Strategy Version Status Description
Weighted Rules v1 MVP default clinical_fit(0.4) + outcomes(0.2) + cost(0.15) + travel(0.15) + preferences(0.1)
Agent-Enhanced v1.5 MVP (flagged) Weighted Rules + LLM pre-analysis + edge case re-ranking
ML Ranking v2 Stub Learning-to-rank trained on match acceptance signals
Hybrid v3 Stub Rules + ML ensemble with configurable blend

Active strategy selected via Flagsmith feature flag matching_strategy.

Four-Stage Pipeline

Stage 0: Semantic Discovery (Qdrant) — ALWAYS ON

Voyage AI embeddings encode patient clinical profile. Qdrant ANN search finds semantically similar providers/procedures, discovering candidates that exact code matches might miss.

  • Input: Patient clinical embedding (conditions + procedures + preferences as text)
  • Output: Candidate provider IDs with semantic similarity scores
  • Never skipped. Qdrant is Stage 0, not optional enrichment.

Stage 1: Hard Constraint Filtering (Neo4j)

Graph traversal eliminates providers that cannot serve this patient. Pass/fail, no partial scoring.

MATCH (p:Patient {patient_id: $patient_id})-[:DIAGNOSED_WITH]->(c:Condition)
      -[:INDICATED_FOR]->(proc:Procedure)
      <-[:PERFORMS]-(prov:Provider)-[:ACCREDITED_BY]->(a:Accreditation)
WHERE prov.status = 'active'
  AND proc.cpt_code IN $required_procedures
  AND EXISTS((prov)-[:LOCATED_IN]->(:Location)<-[:HAS_VISA_CORRIDOR]-(:Country {code: $patient_nationality}))
RETURN prov, proc, a

Hard constraints: - Provider has indicated procedure capability (CPT match) - Provider has relevant specialty accreditation - Medical visa corridor exists (nationality → destination) - Provider not in blocked status - Patient consent covers destination jurisdiction

Stage 2: Weighted Scoring (PostgreSQL)

Deterministic scoring across 5 active domains. Weights configurable via Flagsmith.

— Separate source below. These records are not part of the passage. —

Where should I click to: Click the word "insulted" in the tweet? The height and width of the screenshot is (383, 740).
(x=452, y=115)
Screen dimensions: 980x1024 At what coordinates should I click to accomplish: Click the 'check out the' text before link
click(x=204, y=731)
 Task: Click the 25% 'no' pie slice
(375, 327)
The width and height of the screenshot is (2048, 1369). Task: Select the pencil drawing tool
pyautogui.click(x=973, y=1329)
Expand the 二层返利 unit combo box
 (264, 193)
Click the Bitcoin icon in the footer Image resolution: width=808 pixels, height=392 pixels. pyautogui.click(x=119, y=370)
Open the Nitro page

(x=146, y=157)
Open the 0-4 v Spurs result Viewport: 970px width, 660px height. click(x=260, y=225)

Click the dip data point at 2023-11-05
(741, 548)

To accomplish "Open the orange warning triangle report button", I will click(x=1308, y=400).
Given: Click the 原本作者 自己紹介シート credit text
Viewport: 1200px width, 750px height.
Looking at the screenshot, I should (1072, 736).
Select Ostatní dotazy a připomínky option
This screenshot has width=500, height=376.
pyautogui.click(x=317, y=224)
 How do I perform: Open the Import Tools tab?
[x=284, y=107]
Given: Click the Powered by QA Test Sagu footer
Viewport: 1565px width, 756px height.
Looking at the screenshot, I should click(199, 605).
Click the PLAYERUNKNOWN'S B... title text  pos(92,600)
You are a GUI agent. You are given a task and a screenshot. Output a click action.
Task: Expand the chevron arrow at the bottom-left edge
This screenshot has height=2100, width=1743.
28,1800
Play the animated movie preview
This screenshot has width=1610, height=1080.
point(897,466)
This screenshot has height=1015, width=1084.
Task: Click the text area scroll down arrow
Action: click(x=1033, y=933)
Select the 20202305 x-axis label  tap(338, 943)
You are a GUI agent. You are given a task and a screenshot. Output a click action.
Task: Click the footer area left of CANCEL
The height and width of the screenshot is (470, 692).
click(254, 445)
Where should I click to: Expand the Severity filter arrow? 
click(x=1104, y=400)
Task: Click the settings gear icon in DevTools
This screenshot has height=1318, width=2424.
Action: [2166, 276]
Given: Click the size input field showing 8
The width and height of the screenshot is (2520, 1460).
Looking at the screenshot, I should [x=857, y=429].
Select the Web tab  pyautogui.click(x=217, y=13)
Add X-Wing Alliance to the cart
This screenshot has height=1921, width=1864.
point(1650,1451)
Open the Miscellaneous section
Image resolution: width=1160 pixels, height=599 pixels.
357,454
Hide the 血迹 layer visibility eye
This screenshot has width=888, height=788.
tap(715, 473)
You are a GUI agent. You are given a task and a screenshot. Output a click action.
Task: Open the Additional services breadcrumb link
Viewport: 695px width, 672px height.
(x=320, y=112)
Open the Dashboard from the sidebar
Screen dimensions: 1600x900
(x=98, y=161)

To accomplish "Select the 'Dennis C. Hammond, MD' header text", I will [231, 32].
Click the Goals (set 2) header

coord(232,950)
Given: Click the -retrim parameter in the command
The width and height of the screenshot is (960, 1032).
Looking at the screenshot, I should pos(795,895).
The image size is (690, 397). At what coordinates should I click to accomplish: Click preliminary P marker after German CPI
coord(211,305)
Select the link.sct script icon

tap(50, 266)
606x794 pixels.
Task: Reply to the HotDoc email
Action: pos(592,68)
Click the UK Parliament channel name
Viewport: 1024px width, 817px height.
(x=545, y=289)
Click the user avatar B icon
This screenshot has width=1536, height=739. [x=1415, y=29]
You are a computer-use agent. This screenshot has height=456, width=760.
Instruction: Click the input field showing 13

Domain Weight Sub-Parameters Source
Clinical Fit 0.40 Primary diagnosis match, procedure capability, comorbidity management, pre-op test availability, surgeon volume FHIR resources, Neo4j
Outcomes 0.20 Success rate, complication rate, satisfaction, mortality index Provider data, Neo4j
Cost 0.15 Procedure cost, accommodation, travel, package transparency Provider pricing, Frankfurter FX
Travel & Logistics 0.15 Visa probability, flight connectivity, timezone diff, companion accommodation Regulatory data, Neo4j
Patient Preferences 0.10 Language concordance, dietary compliance, gender preference, religious accommodation Patient profile, provider capabilities

Confidence scoring: Data completeness reduces confidence, not ranking. Sparse profiles → lower confidence score (uncertainty), not penalized position.

def calculate_confidence(provider_data: dict) -> float:
    """
    Confidence = data completeness ratio.
    Provider with 80% of expected data fields → confidence 0.80.
    Provider with 40% → confidence 0.40.
    Displayed alongside match score to indicate reliability.
    """

Stage 3: LLM Re-Ranking & Explanation (Claude)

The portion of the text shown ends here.